Thermometry – the better method to determine total sodium in foodstuffs

A commonly used method for quantifying sodium in foodstuffs is to determine the counterion chloride using argentometric titration, the concentration of which can be used to deduce the sodium concentration from the 1:1 stoichiometry of sodium chloride. This method involves errors because sodium is not only present with chloride as the counterion. A new method for direct titration of sodium with thermometric endpoint detection solves this problem.

Thermometric titration shares with potentiometric titration the use of a sensor to detect the endpoint of the titration reaction. In the case of thermometric titration, however, the sensor is a fast responding thermometer.  Hence, instead of measuring the electrochemical potential in the solution, this robust, highly sensitive thermometer tracks the reaction enthalpy, i.e., the temperature change in the solution.

The endpoint of the titration is marked precisely by the moment, when the reaction stops and no significant temperature change is registered any longer in the solution.

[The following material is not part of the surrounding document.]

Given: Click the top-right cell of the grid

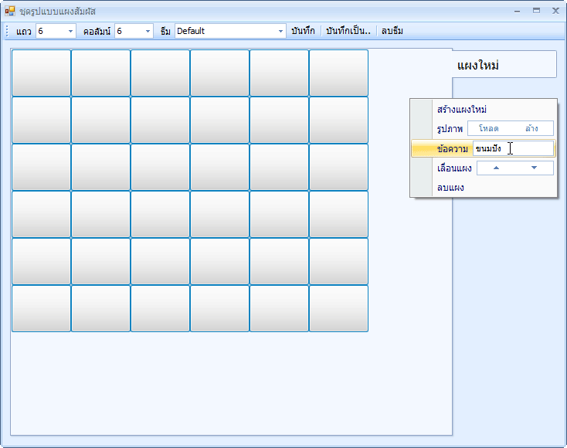Looking at the screenshot, I should 338,73.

Because it relies merely on a change of solution temperature to find the endpoint, there is no need to calibrate the sensor. Sensor maintenance is minimal, and it can be stored dry between titrations.

As for sample preparation, users only need to ensure that the matrix does not prevent the analyte from reacting with the titrant and that the sample is sufficiently mobile. Accurate results are available in less than 2 minutes.